──────── Fragmento de texto ────────

Lo mío fue una revancha; perdí la visión, y con mi sentimiento de depresión y diferencia de los demás me dije: «Alguien las pagará». Y así me tiré a beber con toda impunidad. Y mientras más bebía, más capacidad de aceptación tenía. Me sentía invencible, capaz de cualquier hazaña, de cualquier desafío.

Después de un bachillerato alcohólico, con buenas notas, intenté universidades, no una, sino dos. Quería ser abogado, escritor, periodista. ¡Cuántas cosas quería! Y comencé un itinerario gitano que me llevaría por el mundo a una decadencia final. Apenas salí de mi país y aterricé en otro donde me enamoré de la famosa «caipirinha», cachaza (ron sin destilar) y limón. Bajo condiciones normales uno bebe un par. Mi caso era empezar para no terminar. El amor con caipirinha fue «amor a primer gusto», acompañado de cerveza en barriles. Rodeado de gente que bebía igual o más que yo. Un matrimonio que nunca debería haber sido, y empecé a rodar. En 1963 me dieron la llave del despacho de bebidas alcohólicas y cigarrillos de una embajada foránea en mi país, para que lo administrara. El mejor trabajo de toda mi vida. Todo el alcohol y cigarrillos disponibles y a mi alcance.

──────── Ítems extraídos ────────

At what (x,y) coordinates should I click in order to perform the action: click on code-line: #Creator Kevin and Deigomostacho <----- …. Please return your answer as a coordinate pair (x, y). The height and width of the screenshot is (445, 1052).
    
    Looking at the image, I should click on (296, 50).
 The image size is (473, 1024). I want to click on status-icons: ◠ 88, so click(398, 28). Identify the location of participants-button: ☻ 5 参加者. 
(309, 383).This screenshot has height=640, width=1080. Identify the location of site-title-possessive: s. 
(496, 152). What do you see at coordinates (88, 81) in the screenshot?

────────

Reproduce íntegramente y sin modificaciones el texto sobre la bebida. Utiliza el texto como única fuente.

### Resultado
Lo mío fue una revancha; perdí la visión, y con mi sentimiento de depresión y diferencia de los demás me dije: «Alguien las pagará». Y así me tiré a beber con toda impunidad. Y mientras más bebía, más capacidad de aceptación tenía. Me sentía invencible, capaz de cualquier hazaña, de cualquier desafío.

Después de un bachillerato alcohólico, con buenas notas, intenté universidades, no una, sino dos. Quería ser abogado, escritor, periodista. ¡Cuántas cosas quería! Y comencé un itinerario gitano que me llevaría por el mundo a una decadencia final. Apenas salí de mi país y aterricé en otro donde me enamoré de la famosa «caipirinha», cachaza (ron sin destilar) y limón. Bajo condiciones normales uno bebe un par. Mi caso era empezar para no terminar. El amor con caipirinha fue «amor a primer gusto», acompañado de cerveza en barriles. Rodeado de gente que bebía igual o más que yo. Un matrimonio que nunca debería haber sido, y empecé a rodar. En 1963 me dieron la llave del despacho de bebidas alcohólicas y cigarrillos de una embajada foránea en mi país, para que lo administrara. El mejor trabajo de toda mi vida. Todo el alcohol y cigarrillos disponibles y a mi alcance.